Following the conclusion of the Memorial Day Parade ceremonies at the Roman Catholic cemetery my family, like many others, would visit the graves of family that had passed.  Parents, children, aunts and uncles, and cousins all came first.  We would say a prayer at each and talk of them fondly.   Stories would come forth of all variety.  But there was also an instructive nature.   Older family members would provide explanation to younger ones of who the person was, how they were connected to us, and answer questions the younger ones would invariably have about the person. 
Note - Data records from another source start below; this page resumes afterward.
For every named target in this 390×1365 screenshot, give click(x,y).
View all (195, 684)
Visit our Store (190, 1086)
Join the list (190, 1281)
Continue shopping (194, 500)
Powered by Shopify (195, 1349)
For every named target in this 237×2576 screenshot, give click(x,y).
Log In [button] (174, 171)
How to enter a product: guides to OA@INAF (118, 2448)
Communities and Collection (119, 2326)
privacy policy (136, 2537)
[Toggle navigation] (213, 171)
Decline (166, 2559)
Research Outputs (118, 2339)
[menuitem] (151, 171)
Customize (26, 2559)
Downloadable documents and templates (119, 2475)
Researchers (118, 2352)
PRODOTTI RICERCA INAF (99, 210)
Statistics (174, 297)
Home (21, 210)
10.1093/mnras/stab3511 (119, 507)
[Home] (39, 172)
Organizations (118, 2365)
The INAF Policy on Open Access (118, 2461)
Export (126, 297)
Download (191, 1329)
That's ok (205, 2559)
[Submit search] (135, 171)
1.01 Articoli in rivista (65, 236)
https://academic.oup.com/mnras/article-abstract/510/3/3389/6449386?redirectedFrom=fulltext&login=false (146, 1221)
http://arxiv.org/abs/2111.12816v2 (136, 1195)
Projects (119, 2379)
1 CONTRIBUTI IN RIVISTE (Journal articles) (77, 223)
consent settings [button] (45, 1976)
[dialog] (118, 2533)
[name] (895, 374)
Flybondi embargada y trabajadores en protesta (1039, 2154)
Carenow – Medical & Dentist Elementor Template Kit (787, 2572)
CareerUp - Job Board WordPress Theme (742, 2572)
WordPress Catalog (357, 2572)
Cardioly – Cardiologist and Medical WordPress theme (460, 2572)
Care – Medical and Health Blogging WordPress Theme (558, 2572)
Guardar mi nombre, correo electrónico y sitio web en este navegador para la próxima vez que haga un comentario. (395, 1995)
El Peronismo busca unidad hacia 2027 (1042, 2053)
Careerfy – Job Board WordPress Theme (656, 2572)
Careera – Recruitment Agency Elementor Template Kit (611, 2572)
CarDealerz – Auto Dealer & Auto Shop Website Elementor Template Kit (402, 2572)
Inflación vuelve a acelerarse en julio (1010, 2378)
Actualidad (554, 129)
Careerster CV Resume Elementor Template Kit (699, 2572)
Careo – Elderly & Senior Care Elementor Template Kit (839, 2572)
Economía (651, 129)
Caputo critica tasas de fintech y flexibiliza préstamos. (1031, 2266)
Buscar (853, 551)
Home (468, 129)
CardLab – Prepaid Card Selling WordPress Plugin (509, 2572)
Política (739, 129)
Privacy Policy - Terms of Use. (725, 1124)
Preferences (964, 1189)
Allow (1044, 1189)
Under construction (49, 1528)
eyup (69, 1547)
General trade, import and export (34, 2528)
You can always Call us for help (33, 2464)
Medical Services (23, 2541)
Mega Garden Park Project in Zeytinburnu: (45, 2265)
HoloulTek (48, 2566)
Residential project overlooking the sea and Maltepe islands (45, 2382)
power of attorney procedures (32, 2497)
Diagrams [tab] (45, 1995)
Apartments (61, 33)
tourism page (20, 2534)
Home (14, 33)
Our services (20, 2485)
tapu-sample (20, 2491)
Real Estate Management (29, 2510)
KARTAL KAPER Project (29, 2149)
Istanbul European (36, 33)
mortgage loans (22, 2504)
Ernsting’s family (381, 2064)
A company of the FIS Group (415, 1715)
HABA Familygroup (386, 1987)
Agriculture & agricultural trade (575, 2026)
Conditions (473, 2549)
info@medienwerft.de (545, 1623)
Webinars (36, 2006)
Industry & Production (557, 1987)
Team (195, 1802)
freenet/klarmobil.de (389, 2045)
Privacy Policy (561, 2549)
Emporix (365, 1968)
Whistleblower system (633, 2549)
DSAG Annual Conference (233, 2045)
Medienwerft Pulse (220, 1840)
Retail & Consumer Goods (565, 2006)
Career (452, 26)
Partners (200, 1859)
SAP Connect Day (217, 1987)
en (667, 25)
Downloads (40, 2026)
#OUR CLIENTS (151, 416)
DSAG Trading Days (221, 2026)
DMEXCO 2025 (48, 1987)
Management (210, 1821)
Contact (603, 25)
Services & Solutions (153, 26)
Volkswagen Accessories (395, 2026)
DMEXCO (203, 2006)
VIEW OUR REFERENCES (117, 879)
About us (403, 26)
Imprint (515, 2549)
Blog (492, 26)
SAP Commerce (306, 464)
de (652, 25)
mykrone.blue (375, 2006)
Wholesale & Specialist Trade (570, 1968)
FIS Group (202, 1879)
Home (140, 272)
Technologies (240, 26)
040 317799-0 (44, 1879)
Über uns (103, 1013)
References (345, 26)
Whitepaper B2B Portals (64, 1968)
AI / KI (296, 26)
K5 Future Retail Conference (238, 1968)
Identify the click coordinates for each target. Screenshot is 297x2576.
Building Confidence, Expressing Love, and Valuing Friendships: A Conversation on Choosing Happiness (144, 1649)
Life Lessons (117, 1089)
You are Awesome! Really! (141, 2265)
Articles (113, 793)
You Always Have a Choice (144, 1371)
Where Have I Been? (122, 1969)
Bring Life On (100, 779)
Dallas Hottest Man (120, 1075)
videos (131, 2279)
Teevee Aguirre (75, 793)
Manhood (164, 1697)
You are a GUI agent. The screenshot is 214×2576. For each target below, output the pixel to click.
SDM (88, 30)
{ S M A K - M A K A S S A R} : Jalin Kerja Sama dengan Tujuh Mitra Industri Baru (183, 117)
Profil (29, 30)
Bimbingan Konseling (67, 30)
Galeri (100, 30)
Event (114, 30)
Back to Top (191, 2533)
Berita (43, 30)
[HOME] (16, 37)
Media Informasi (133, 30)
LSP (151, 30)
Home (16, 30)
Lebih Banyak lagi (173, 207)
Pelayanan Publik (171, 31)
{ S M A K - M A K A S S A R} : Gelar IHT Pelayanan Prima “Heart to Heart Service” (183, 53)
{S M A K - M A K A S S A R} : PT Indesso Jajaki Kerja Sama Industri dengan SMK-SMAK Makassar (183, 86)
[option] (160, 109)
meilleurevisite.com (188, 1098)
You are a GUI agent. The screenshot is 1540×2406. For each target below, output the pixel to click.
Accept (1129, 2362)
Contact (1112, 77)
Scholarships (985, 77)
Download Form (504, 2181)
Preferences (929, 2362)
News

Along the way, we would pass many graves to which one family member or another would point and say, “There is so and so.”   It might be a neighbor, or a young friend or classmate lost too early to war, accident, disease or misfortune.  A story would follow to bring everyone up to speed on who the person was, what happened, and the sorrow of their loss.

It was an annual ritual.   Walking about.  Making the connections to our family and community once again.  Passing down the knowledge of who these people were beyond just the gravestones.   My generation of our family has tried to continue this tradition over the years to the present.  It gets harder and harder to accomplish.  Distance separates in this modern world.  Time and commitments, and even weather and disease, can be prohibitive.  But some always manage to make it.  Occasionally, they might bump into a kindred spirit from another family doing the same thing on Memorial Day.

The younger generations sometimes find it boring listening to the older generation tell the same old stories.  That changes with age as they become more curious about that which made them.   In the hustle and bustle of our technology driven life of isolation it is hard to convince young people of the value of cutting out time to separate from the patterns of modern life and step back a bit to tradition.   But some have taken a shine to it and brought even the next generation of children in the family along with them.

It makes me happy that they do.

Maybe this year could be "Return to Randolph Memorial Day" or "Return to Your Hometown Memorial Day?"   Visit your hometown cemetery and maybe strike up a conversation with an old friend you might bump into from the past.  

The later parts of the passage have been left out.